[Text shown]
════════════════════

Vol. 61, Issue 5, 945-952, May 2002

ACCELERATED COMMUNICATION
G Protein-Coupled Receptors as Direct Targets of Inhaled Anesthetics

Yumiko Ishizawa, Ravindernath Pidikiti, Paul A. Liebman, and Roderic G. Eckenhoff

Departments of Anesthesia (Y.I., R.P., R.G.E.), Physiology (R.G.E.), and Biochemistry and Biophysics (P.A.L.), University of Pennsylvania Medical Center, Philadelphia, Pennsylvania

The molecular pharmacology of inhalational anesthetics remains poorly understood. Despite accumulating evidence suggesting that neuronal membrane proteins are potential targets of inhaled anesthetics, most currently favored membrane protein targets lack any direct evidence for anesthetic binding. We report herein the location of the binding site for the inhaled anesthetic halothane at the amino acid residue level of resolution in the ligand binding cavity in a prototypical G protein-coupled receptor, bovine rhodopsin. Tryptophan fluorescence quenching and direct photoaffinity labeling with [¹⁴C]halothane suggested an interhelical location of halothane with a stoichiometry of 1 (halothane/rhodopsin molar ratio). Radiosequence analysis of [¹⁴C]halothane-labeled rhodopsin revealed that halothane contacts an amino acid residue (Trp265) lining the ligand binding cavity in the transmembrane core of the receptor. The predicted functional consequence, competition between halothane and the ligand retinal, was shown here by spectroscopy and is known to exist in vivo. These data suggest that competition with endogenous ligands may be a general mechanism of the action of halothane at this large family of signaling proteins.

════════════════════

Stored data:
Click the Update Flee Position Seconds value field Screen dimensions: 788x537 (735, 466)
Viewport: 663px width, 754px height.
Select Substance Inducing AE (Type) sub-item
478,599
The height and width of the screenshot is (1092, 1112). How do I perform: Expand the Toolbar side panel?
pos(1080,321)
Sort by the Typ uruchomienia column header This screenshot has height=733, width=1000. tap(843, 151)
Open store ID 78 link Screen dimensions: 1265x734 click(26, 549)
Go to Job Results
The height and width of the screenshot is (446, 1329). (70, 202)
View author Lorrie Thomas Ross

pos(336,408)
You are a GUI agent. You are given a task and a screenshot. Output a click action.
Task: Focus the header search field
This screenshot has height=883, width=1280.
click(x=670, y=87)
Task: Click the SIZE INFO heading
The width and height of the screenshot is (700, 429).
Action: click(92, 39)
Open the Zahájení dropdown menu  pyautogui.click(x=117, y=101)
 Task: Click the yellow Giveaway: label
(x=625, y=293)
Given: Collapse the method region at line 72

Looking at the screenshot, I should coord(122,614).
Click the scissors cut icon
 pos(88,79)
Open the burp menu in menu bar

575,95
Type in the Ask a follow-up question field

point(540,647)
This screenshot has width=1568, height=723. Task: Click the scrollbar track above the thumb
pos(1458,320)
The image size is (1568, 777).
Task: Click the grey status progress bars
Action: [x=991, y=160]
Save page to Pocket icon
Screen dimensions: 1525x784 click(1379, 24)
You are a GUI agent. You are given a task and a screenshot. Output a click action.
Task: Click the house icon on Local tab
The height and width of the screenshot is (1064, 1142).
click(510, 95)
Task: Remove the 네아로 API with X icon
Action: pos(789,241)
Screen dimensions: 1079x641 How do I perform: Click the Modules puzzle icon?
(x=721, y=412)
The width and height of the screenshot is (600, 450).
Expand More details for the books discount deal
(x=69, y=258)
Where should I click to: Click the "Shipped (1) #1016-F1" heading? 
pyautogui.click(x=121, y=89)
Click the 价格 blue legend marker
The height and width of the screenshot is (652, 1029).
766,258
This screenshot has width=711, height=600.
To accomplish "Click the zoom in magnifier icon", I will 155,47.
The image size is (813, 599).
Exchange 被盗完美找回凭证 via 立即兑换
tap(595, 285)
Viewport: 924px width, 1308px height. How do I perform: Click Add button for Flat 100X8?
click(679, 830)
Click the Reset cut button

════════════════════

[Exercise aim]
Copy out the entire abstract on inhaled anesthetics and G protein-coupled receptors above, from its first line to its last, without changing anything.

[Task response]
Vol. 61, Issue 5, 945-952, May 2002

ACCELERATED COMMUNICATION
G Protein-Coupled Receptors as Direct Targets of Inhaled Anesthetics

Yumiko Ishizawa, Ravindernath Pidikiti, Paul A. Liebman, and Roderic G. Eckenhoff

Departments of Anesthesia (Y.I., R.P., R.G.E.), Physiology (R.G.E.), and Biochemistry and Biophysics (P.A.L.), University of Pennsylvania Medical Center, Philadelphia, Pennsylvania

The molecular pharmacology of inhalational anesthetics remains poorly understood. Despite accumulating evidence suggesting that neuronal membrane proteins are potential targets of inhaled anesthetics, most currently favored membrane protein targets lack any direct evidence for anesthetic binding. We report herein the location of the binding site for the inhaled anesthetic halothane at the amino acid residue level of resolution in the ligand binding cavity in a prototypical G protein-coupled receptor, bovine rhodopsin. Tryptophan fluorescence quenching and direct photoaffinity labeling with [¹⁴C]halothane suggested an interhelical location of halothane with a stoichiometry of 1 (halothane/rhodopsin molar ratio). Radiosequence analysis of [¹⁴C]halothane-labeled rhodopsin revealed that halothane contacts an amino acid residue (Trp265) lining the ligand binding cavity in the transmembrane core of the receptor. The predicted functional consequence, competition between halothane and the ligand retinal, was shown here by spectroscopy and is known to exist in vivo. These data suggest that competition with endogenous ligands may be a general mechanism of the action of halothane at this large family of signaling proteins.